I found myself caught up in these two different worlds. It was a situation that created some spiritual dissonance within me, where the life that I lived in common with others did not seem to attest to the social context we were in. I developed a strong desire to offer my own response to the social situation in the country. However, I found myself incapacitated in many ways to fulfil this desire. It is then that I thought perhaps the best I could do in that moment was to equip myself with the intellectual tools needed for me to understand the social situation more critically and systematically. I thus took an interest in courses and electives that were of relevance to that end. Concurrently, I began to envision myself as providing that response I so desired to offer in the form of social justice advocacy and developmental work for my regency.
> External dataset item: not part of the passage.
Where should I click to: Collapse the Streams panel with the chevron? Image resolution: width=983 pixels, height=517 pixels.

I therefore attempted to shape my academic experience in a way that would prepare me for what I thought could be my calling within the Society, and more immediately, what I hoped would be my apostolate for regency.
I began my regency in July 2010 and was working at the Jesuit Centre for Theological Reflection (JCTR) an organisation of the Zambia-Malawi Province. The organisation is involved in research, education, advocacy and consultancy on issues of economic, social and political justice. General Congregation 32 defined our mission today as that of a service of faith and the promotion of justice, a conception that has been affirmed by subsequent general congregations. My regency at JCTR afforded me the opportunity to partake in a more direct way in this mission of promoting social justice.
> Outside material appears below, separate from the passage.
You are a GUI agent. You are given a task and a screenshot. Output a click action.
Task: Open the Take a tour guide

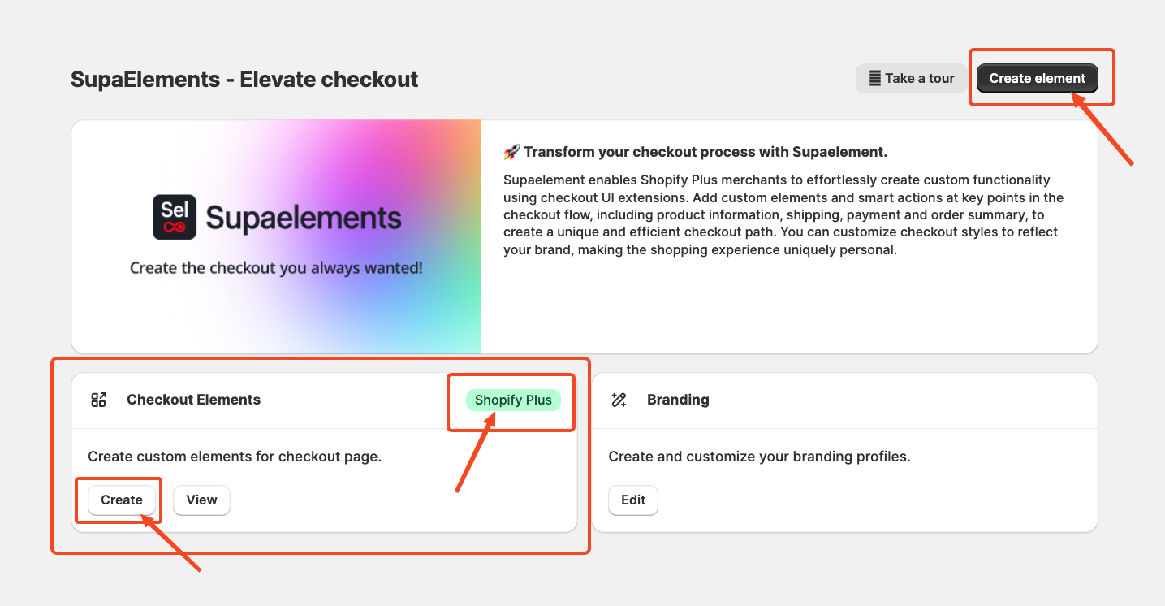[x=911, y=79]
Today, I continue contributing to that mission in my capacity as Director of Silveira House Jesuit Social Justice and Development Centre in Harare. Silveira House was founded in 1964 to promote social justice through programmes and activities that promote community development, peace-building, just laws and bi-laws that promote local and national development, and through imparting technical, vocational and entrepreneurship skills to young men and women as means of providing them with employment and sustainable sources of livelihood.
Why is it that there is enough food for everyone in the world yet so many people go hungry? How is it that we have so many resources yet so many live in such poverty? How is that there is so much work to be done, yet there are few employment opportunities? Why are political leaders not moved by the poverty they see around them? How can they be challenged to have more encompassing interests rather than the narrow interests they serve. These are some of the many questions that I ponder. These questions, simple as they are, are key to the work I do. My work at Silveira House for the past one and a half years has been devoted to trying to remedy what little I can about the inequalities pervading this country.
Disillusionment does set in because of the slow progress of change we experience. It is discouraging dealing with intransigent political leaders who have the power to change certain policies and help improve people's lives, yet lack the will to do so. I occasionally doubt the real impact of our work and the work of similar organisations, especially considering the effort we all put and the millions of dollars spent every year on development work. Such close encounters with political power, the power in which resides the ability to bring about needed change, yet a power resistant to doing so in the face of human suffering, impacts on one's interior life and reconfigures certain faith beliefs, as it does in me at times. But hope does triumph over present disenchantments. The small victories wrought by our projects provides that spark of hope, such as when families are able to send their children to school, to buy medicine and to repair their simple houses because of the income-generating projects we would have helped them start. This helps me see the value of our work and gives me the strength to continue.